“Although gastrulation may be conveniently divided into a number of particular movements for convenience of analysis, it is essentially a phenomenon of the whole. Each movement depends directly and indirectly on every other. Its cardinal feature is integration. For this reason, it is the process par excellence in which it will ultimately be necessary to understand each movement in relation to the others, in order to have a really meaningful comprehension of each one separately.”

— John Philip Trinkaus, 1969

Pattern formation in development is often seen as a product of global signalling mechanisms generating pattern across a particular tissue, which is then read by gene regulatory networks that result in changes to a cell’s cell fate and/or movement (scheme A, below). However, given the dynamic nature of developmental processes, it is difficult to understand how such global patterns can be mapped onto a cellular substrate that is constantly shifting. For example, the basic body plan with anterior-posterior and dorsal-ventral axes are established during gastrulation, when massive convergence and extension movements are constantly shifting cells in their spatial relationship to one another. How can simple cartesian coordinated be mapped onto such a dynamic structure?

Rather than understanding pattern formation as a static read-out of global signalling mechanisms, I prefer to understand pattern formation as an emergent property of a dynamic system (scheme B, below).

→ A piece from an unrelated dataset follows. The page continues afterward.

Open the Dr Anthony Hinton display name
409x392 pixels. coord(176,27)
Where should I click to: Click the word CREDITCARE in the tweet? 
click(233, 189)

In this framework, coupling of transitions in gene regulatory network state together with their spatial position within the tissue of interest is achieved by signalling. By linking these two processes in such a manner, pattern forms over time. This not only has the potential to explain how pattern forms during the complex movements of gastrulation, but also how seemingly conserved molecular mechanisms have been utilised in the patterning of the body axis of organisms with vastly different geometries.



To investigate this hypothesis, an experimental system is required in which we can probe gene regulatory states and cell movements with single cell resolution during the establishment of the body axis, and to be able to compare this across experimental models that differ in their geometry. Therefore, we focus of the development of a bipotent population of stem cells called neuromesodermal progenitors. This essential cell population continues to provide progenitors for both the spinal cord and mesodermal during elongation of the posterior body axis. Their cell population dynamics must be precisely altered between vertebrate species in order to generate homologous body plans that differ vastly in their number of segments and the degree of growth that occurs concomitantly with axis elongation and somitogenesis.

We are now in an exciting position to explore the role of the endogenous signalling environment in the dynamics of this process. By applying dynamic and single cell studies in zebrafish will allow for a platform upon which to understand how cell fate specification has been precisely balanced to generate a well proportions body axis.

By extending these studies to other vertebrates such as mice and chick, we can then begin to understand how a self-renewing stem cell pool has been generated within these organisms to accomodate the increased growth that occurs concomitantly with the generation of the body axis. Finally, by performing multi-scalar analyses of morphogenesis, we are gaining a more complete picture of how cellular behaviours generate elongation of the posterior body. This is an example of complex morphogenesis, in which multiple tissues undergo a range of deformations into order to generate elongation at the level of the whole axis.